WHAT TO PRODUCE
Reproduce every one of the rows below word for word.

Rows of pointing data
--

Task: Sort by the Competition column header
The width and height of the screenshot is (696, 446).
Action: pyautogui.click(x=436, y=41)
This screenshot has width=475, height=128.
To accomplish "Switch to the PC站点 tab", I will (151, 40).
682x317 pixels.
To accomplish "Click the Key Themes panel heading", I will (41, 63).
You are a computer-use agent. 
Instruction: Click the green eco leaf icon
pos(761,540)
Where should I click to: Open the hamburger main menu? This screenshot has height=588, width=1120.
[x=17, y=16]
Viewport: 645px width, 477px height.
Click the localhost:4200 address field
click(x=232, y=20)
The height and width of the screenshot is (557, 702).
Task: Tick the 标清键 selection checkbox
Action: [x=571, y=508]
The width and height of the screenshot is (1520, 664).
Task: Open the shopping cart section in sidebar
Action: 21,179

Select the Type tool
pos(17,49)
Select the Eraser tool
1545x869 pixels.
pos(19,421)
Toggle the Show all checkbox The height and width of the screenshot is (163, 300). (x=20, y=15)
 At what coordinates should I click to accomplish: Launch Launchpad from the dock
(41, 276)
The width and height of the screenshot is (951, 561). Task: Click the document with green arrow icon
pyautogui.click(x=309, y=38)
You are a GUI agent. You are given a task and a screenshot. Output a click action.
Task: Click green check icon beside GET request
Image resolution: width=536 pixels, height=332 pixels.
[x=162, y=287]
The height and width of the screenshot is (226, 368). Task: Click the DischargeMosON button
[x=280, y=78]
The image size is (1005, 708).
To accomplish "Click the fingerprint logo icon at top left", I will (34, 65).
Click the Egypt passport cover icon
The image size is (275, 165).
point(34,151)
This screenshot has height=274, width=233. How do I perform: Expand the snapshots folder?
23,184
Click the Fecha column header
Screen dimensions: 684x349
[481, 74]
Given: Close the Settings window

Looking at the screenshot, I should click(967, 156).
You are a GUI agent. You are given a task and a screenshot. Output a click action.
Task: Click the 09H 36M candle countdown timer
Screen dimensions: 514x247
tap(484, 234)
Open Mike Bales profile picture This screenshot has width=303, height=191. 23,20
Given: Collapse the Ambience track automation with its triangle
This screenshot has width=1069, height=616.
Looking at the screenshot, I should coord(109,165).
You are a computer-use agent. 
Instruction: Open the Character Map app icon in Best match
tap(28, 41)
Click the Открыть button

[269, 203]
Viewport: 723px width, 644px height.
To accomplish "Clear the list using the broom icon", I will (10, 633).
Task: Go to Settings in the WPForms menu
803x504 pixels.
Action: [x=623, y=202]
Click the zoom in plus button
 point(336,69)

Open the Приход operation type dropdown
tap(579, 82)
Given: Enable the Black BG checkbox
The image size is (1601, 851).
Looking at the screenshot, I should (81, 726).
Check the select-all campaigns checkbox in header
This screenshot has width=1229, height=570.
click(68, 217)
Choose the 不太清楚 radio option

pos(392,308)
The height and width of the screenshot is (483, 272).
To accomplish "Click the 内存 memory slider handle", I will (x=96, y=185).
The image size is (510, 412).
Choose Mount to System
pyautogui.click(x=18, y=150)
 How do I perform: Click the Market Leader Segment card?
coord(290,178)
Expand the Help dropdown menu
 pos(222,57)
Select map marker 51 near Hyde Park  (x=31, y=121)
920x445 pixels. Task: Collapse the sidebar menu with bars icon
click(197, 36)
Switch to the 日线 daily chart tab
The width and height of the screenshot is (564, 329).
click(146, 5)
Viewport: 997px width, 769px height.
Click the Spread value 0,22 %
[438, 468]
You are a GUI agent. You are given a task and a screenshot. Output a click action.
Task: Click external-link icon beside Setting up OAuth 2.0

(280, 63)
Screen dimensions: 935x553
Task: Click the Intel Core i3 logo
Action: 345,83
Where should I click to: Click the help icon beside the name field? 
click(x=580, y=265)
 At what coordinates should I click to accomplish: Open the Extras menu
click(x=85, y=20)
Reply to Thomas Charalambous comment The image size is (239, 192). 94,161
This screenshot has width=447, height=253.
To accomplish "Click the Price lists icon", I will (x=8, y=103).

--

WRITTEN RESPONSE
Task: Sort by the Competition column header
The width and height of the screenshot is (696, 446).
Action: pyautogui.click(x=436, y=41)
This screenshot has width=475, height=128.
To accomplish "Switch to the PC站点 tab", I will (151, 40).
682x317 pixels.
To accomplish "Click the Key Themes panel heading", I will (41, 63).
You are a computer-use agent. 
Instruction: Click the green eco leaf icon
pos(761,540)
Where should I click to: Open the hamburger main menu? This screenshot has height=588, width=1120.
[x=17, y=16]
Viewport: 645px width, 477px height.
Click the localhost:4200 address field
click(x=232, y=20)
The height and width of the screenshot is (557, 702).
Task: Tick the 标清键 selection checkbox
Action: [x=571, y=508]
The width and height of the screenshot is (1520, 664).
Task: Open the shopping cart section in sidebar
Action: 21,179

Select the Type tool
pos(17,49)
Select the Eraser tool
1545x869 pixels.
pos(19,421)
Toggle the Show all checkbox The height and width of the screenshot is (163, 300). (x=20, y=15)
 At what coordinates should I click to accomplish: Launch Launchpad from the dock
(41, 276)
The width and height of the screenshot is (951, 561). Task: Click the document with green arrow icon
pyautogui.click(x=309, y=38)
You are a GUI agent. You are given a task and a screenshot. Output a click action.
Task: Click green check icon beside GET request
Image resolution: width=536 pixels, height=332 pixels.
[x=162, y=287]
The height and width of the screenshot is (226, 368). Task: Click the DischargeMosON button
[x=280, y=78]
The image size is (1005, 708).
To accomplish "Click the fingerprint logo icon at top left", I will (34, 65).
Click the Egypt passport cover icon
The image size is (275, 165).
point(34,151)
This screenshot has height=274, width=233. How do I perform: Expand the snapshots folder?
23,184
Click the Fecha column header
Screen dimensions: 684x349
[481, 74]
Given: Close the Settings window

Looking at the screenshot, I should click(967, 156).
You are a GUI agent. You are given a task and a screenshot. Output a click action.
Task: Click the 09H 36M candle countdown timer
Screen dimensions: 514x247
tap(484, 234)
Open Mike Bales profile picture This screenshot has width=303, height=191. 23,20
Given: Collapse the Ambience track automation with its triangle
This screenshot has width=1069, height=616.
Looking at the screenshot, I should coord(109,165).
You are a computer-use agent. 
Instruction: Open the Character Map app icon in Best match
tap(28, 41)
Click the Открыть button

[269, 203]
Viewport: 723px width, 644px height.
To accomplish "Clear the list using the broom icon", I will (10, 633).
Task: Go to Settings in the WPForms menu
803x504 pixels.
Action: [x=623, y=202]
Click the zoom in plus button
 point(336,69)

Open the Приход operation type dropdown
tap(579, 82)
Given: Enable the Black BG checkbox
The image size is (1601, 851).
Looking at the screenshot, I should (81, 726).
Check the select-all campaigns checkbox in header
This screenshot has width=1229, height=570.
click(68, 217)
Choose the 不太清楚 radio option

pos(392,308)
The height and width of the screenshot is (483, 272).
To accomplish "Click the 内存 memory slider handle", I will (x=96, y=185).
The image size is (510, 412).
Choose Mount to System
pyautogui.click(x=18, y=150)
 How do I perform: Click the Market Leader Segment card?
coord(290,178)
Expand the Help dropdown menu
 pos(222,57)
Select map marker 51 near Hyde Park  (x=31, y=121)
920x445 pixels. Task: Collapse the sidebar menu with bars icon
click(197, 36)
Switch to the 日线 daily chart tab
The width and height of the screenshot is (564, 329).
click(146, 5)
Viewport: 997px width, 769px height.
Click the Spread value 0,22 %
[438, 468]
You are a GUI agent. You are given a task and a screenshot. Output a click action.
Task: Click external-link icon beside Setting up OAuth 2.0

(280, 63)
Screen dimensions: 935x553
Task: Click the Intel Core i3 logo
Action: 345,83
Where should I click to: Click the help icon beside the name field? 
click(x=580, y=265)
 At what coordinates should I click to accomplish: Open the Extras menu
click(x=85, y=20)
Reply to Thomas Charalambous comment The image size is (239, 192). 94,161
This screenshot has width=447, height=253.
To accomplish "Click the Price lists icon", I will (x=8, y=103).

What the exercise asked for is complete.